TASK TO COMPLETE:
If an entry holds an image, leave that image out and transcribe everything else exactly.

EXERCISE INPUTS:

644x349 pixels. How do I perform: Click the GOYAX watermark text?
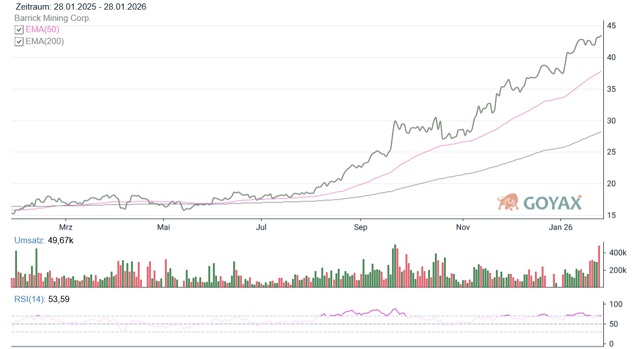(552, 202)
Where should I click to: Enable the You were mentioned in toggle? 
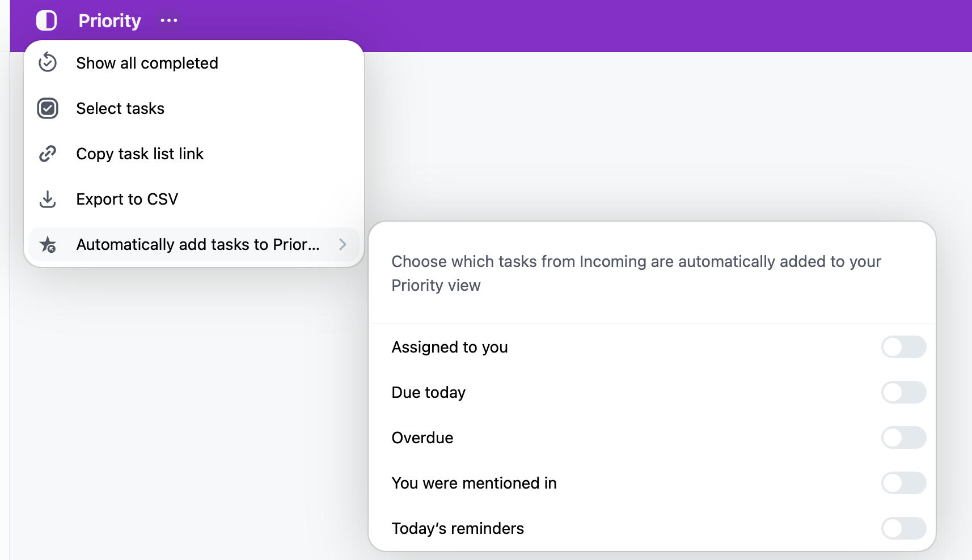tap(903, 483)
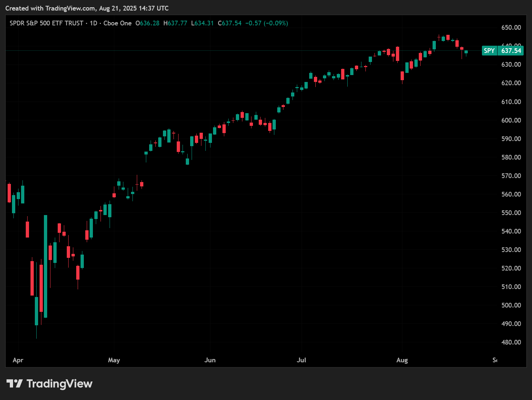Select the 480.00 price scale label
This screenshot has width=532, height=400.
point(511,342)
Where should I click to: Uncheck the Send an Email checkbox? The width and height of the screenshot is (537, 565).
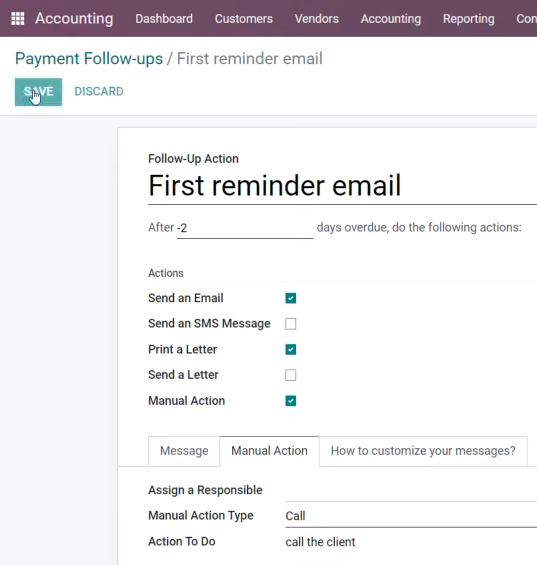(x=291, y=298)
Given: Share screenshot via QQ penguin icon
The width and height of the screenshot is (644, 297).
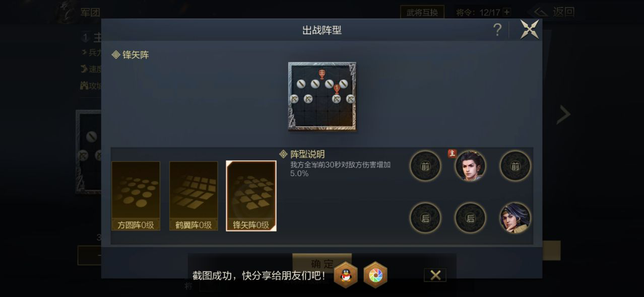Looking at the screenshot, I should 346,275.
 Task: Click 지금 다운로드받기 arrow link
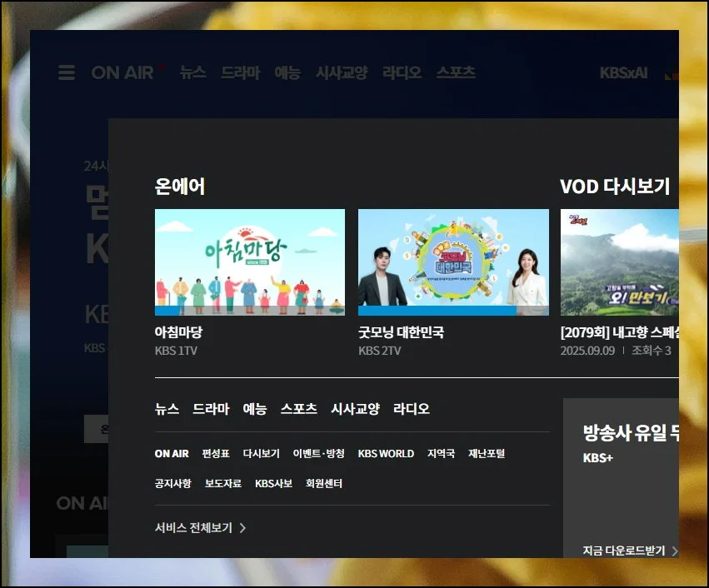click(x=630, y=551)
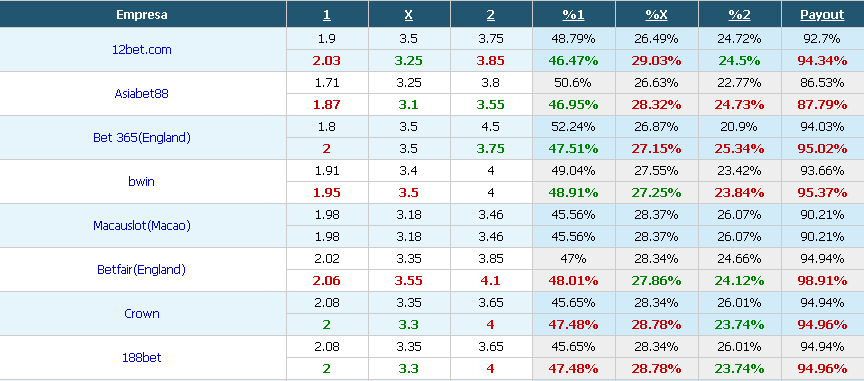This screenshot has height=381, width=864.
Task: Sort table by %2 header
Action: [739, 15]
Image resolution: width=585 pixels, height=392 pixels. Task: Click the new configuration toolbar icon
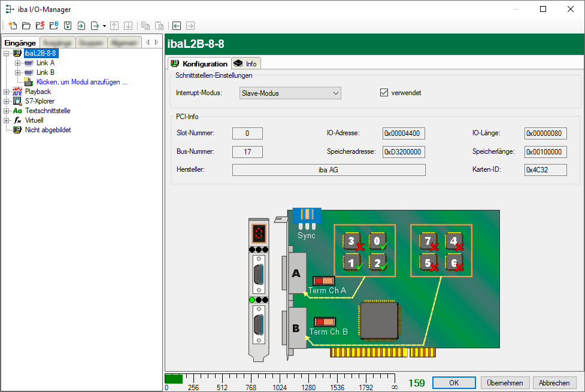12,26
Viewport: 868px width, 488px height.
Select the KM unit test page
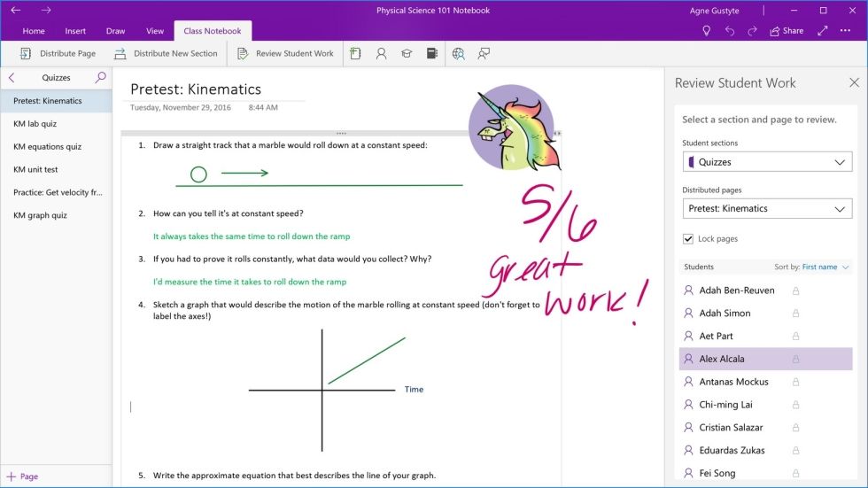(x=35, y=170)
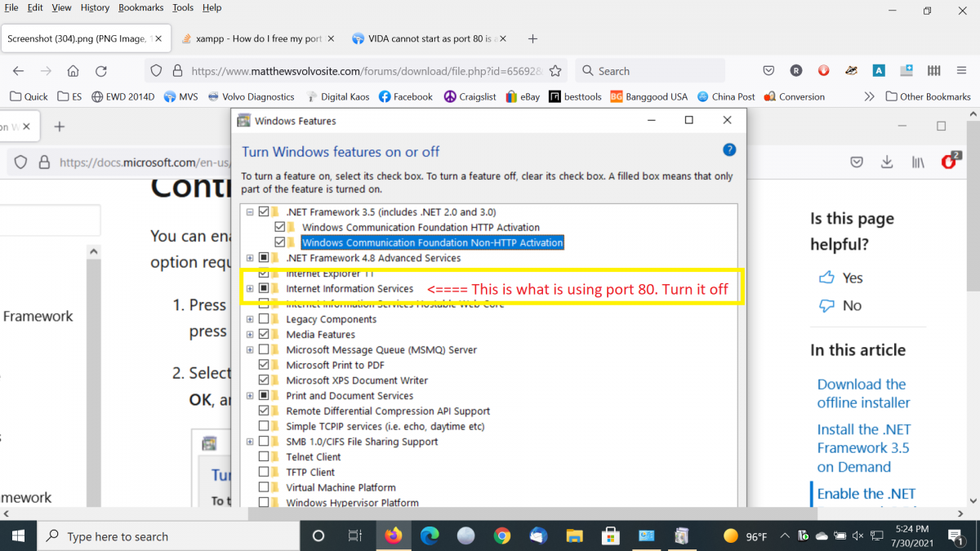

RESPONSE BELOW:
644x349 pixels. How do I perform: Click the GOYAX watermark text?
(552, 202)
Where should I click to: Enable the You were mentioned in toggle? 
tap(903, 483)
Select the 480.00 price scale label
This screenshot has width=532, height=400.
point(511,342)
Where should I click to: Uncheck the Send an Email checkbox? The width and height of the screenshot is (537, 565).
(x=291, y=298)
Given: Share screenshot via QQ penguin icon
The width and height of the screenshot is (644, 297).
Looking at the screenshot, I should 346,275.
 Task: Click 지금 다운로드받기 arrow link
click(x=630, y=551)
This screenshot has height=381, width=864.
Task: Sort table by %2 header
Action: [739, 15]
Image resolution: width=585 pixels, height=392 pixels. Task: Click the new configuration toolbar icon
12,26
Viewport: 868px width, 488px height.
Select the KM unit test page
(x=35, y=170)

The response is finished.